DAG Taxonomy

I have decided to create a taxonomy database library based on direct acyclic graph(DAG), actually it is based on polytree. Like the tree taxonomy, except allow one node to have more than one direct parent node.
Like this structure, that can't be constructed from tree based taxonomy.

A hash table storing nodes. Indices are integers.
The node stores three sets of integers, the indices of direct parent nodes, the indices of direct child nodes, and the items.
The items are integers only, each item refers to the item wish to be classified. Those items can be thought as ids. When the database return items, those items can be used in a SQL query to request the content of items.

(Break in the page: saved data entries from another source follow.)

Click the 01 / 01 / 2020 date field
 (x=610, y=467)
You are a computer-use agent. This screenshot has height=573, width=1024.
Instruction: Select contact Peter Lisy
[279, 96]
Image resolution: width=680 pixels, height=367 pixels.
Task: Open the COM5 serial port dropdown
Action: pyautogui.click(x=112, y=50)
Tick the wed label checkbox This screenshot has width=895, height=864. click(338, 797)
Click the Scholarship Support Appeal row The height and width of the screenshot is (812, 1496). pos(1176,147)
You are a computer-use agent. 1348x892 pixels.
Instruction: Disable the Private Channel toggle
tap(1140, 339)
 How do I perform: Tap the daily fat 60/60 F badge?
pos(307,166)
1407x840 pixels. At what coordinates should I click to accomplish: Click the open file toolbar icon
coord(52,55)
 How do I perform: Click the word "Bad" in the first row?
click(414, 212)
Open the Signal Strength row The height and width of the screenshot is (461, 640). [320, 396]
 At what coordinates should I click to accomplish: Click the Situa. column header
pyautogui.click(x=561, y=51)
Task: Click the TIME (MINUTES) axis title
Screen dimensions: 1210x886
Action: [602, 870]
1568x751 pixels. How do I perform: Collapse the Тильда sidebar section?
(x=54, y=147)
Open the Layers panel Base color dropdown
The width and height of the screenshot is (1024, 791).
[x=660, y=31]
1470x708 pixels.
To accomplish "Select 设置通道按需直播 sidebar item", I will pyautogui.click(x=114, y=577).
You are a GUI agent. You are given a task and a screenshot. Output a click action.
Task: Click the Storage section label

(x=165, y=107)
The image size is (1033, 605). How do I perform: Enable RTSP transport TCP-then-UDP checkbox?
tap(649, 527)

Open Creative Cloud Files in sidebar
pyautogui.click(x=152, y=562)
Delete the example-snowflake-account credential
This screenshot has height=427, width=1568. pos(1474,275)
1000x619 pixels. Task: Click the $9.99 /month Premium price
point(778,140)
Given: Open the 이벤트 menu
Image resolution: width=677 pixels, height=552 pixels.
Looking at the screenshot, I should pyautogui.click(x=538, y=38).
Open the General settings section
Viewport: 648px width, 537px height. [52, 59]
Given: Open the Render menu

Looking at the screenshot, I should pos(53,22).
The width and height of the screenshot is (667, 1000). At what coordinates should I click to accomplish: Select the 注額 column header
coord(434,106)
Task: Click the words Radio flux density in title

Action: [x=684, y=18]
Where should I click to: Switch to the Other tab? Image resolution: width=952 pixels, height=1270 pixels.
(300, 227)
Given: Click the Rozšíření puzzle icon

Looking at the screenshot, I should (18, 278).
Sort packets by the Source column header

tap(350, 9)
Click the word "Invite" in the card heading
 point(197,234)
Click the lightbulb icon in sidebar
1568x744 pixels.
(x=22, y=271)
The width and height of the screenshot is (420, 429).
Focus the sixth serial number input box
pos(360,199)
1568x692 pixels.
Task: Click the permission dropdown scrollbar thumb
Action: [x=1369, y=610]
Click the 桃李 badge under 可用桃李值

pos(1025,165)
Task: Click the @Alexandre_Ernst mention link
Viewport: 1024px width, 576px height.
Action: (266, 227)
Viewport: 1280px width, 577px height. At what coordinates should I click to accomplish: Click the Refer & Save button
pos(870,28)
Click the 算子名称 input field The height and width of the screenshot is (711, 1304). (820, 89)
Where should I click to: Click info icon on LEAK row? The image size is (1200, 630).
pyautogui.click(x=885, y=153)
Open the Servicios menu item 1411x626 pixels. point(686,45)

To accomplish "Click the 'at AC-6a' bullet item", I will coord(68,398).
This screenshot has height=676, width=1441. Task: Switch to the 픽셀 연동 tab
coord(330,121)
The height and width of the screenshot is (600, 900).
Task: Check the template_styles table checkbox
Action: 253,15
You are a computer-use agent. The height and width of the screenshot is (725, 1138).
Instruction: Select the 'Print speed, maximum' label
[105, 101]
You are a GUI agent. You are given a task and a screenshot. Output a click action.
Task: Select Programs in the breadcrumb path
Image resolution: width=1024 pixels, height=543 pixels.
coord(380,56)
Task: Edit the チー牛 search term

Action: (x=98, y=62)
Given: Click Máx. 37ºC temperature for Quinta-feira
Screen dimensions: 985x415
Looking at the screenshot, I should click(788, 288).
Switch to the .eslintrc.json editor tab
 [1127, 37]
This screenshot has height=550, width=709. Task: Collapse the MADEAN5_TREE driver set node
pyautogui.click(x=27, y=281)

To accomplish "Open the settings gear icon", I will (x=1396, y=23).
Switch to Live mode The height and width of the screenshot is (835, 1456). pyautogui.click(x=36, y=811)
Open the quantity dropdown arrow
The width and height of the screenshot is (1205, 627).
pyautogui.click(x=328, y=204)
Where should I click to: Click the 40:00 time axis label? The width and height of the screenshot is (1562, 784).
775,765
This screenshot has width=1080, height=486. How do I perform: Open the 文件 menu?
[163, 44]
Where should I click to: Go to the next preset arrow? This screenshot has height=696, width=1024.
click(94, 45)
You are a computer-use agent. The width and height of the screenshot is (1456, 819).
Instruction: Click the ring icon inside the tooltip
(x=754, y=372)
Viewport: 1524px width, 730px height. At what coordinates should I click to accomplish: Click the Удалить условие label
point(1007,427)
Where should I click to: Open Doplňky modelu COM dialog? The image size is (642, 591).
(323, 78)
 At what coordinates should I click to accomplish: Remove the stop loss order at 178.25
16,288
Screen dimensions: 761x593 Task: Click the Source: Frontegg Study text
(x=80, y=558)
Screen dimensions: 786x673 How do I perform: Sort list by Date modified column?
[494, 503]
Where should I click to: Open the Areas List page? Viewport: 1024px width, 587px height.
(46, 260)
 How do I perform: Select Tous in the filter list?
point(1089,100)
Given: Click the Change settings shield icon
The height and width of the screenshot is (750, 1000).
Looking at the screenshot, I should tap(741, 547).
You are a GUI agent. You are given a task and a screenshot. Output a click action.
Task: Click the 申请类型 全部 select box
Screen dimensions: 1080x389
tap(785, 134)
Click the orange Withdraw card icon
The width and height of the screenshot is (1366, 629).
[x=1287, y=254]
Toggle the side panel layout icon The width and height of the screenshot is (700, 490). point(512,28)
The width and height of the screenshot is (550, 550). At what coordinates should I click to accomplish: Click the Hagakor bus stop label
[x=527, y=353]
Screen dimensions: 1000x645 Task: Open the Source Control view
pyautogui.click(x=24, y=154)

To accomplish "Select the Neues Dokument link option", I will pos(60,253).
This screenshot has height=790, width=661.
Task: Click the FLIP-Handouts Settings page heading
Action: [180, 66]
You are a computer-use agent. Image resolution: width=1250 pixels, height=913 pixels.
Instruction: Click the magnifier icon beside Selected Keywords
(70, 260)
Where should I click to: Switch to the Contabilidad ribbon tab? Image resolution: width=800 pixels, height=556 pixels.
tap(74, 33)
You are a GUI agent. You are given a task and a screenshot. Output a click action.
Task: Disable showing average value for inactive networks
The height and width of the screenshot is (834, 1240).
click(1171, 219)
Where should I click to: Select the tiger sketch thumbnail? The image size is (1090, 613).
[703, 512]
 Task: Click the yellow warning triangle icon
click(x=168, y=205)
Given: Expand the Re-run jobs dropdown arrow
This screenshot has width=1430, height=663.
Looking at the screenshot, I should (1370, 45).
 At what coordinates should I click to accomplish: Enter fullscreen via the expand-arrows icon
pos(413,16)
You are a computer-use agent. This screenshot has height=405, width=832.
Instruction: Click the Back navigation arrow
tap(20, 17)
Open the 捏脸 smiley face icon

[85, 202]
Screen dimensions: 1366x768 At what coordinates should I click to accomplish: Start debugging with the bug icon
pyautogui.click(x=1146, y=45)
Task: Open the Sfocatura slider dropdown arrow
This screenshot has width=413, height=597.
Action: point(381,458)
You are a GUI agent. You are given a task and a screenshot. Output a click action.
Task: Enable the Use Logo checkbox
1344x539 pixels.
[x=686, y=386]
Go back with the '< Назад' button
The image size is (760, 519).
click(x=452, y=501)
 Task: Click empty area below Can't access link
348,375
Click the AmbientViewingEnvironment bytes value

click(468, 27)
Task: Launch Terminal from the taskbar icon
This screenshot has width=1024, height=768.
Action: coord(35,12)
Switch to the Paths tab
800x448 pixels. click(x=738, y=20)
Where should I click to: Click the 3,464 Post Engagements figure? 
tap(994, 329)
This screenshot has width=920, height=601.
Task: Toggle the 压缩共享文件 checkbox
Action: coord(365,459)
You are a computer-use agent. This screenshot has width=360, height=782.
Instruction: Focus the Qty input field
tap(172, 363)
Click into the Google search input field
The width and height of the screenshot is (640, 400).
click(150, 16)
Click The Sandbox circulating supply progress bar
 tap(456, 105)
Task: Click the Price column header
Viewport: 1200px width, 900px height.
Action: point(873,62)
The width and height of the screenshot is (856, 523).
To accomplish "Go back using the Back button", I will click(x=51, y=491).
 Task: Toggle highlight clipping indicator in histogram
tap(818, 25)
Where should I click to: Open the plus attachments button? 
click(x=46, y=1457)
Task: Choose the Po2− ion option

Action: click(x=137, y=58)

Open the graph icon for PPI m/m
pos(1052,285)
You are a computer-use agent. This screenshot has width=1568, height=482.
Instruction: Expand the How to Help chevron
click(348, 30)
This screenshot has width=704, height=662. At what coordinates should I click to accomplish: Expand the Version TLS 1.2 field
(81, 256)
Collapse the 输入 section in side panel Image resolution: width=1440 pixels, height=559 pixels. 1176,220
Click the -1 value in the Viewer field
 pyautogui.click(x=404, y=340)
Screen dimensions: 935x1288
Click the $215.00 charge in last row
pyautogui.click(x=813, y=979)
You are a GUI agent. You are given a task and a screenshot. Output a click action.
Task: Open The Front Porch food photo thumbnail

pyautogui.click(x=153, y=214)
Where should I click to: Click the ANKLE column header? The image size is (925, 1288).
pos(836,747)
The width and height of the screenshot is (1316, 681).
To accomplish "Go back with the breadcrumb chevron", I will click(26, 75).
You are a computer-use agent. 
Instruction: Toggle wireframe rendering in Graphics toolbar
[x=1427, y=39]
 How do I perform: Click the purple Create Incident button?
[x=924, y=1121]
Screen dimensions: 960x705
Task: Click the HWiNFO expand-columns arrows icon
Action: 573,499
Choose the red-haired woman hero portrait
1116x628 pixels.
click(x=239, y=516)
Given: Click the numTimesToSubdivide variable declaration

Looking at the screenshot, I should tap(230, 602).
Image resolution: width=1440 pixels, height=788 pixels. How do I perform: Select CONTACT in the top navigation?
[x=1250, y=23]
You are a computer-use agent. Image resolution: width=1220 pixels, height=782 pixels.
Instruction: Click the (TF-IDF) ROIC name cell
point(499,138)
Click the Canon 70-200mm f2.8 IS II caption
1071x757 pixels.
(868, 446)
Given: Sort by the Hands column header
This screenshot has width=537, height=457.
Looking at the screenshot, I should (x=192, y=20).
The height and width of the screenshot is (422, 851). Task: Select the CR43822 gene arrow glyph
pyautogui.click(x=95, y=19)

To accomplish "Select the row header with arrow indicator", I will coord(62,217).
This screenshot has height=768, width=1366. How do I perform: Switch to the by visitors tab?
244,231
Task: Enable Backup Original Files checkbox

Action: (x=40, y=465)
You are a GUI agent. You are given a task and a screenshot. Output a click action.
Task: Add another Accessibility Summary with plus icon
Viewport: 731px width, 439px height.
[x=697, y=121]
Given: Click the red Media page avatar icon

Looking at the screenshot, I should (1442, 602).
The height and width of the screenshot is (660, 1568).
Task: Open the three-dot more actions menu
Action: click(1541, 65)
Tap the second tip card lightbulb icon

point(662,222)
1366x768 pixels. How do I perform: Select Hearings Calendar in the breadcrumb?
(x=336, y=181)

These are specs of the database, and all the possible operations:

  1. Return all items directly under a node.
  2. Return all items under a node or it's child nodes.
  3. Return relationship from node A to node B.(parent, child or neither)
  4. Return all items under a complex query. For example, items that are classified as part of node A but not node B
  5. Insertion of new node
  6. deletion of nodes
  7. Find the smallest graph that contains some specific nodes as it's child node. Useful when there are things having the same name but different meaning. So with this process, it can return stuff like Graph(Graph Theory) and Graph(Plotting Functions)
  8. Move a node from one place to another.(supply old parent and new parents, or supply a entirely new node)
  9. Save/Load the database to/from a file
  10. Normalization process of the database:
    1. If an node has an direct item that is also an direct item of any of it's child node. Remove the item from node.
    2. If an node has a direct parent node P1 and P2, if P1 is a child node of P2, then remove P2 from the direct parent node
    3. If an node has a direct child node C1 and C2, if C1 is a parent node of C2, then remove C2 from the direct parent node
    4. If nodes refer to nodes that doesn't exist, remove that reference
    5. Each time, insertion, alter, and deletion of nodes and items are operated, normalization operation starts, so the database is always normalized

In the end the database looks like this:

There will be a separated database handling converting integers ids into it's respectable names.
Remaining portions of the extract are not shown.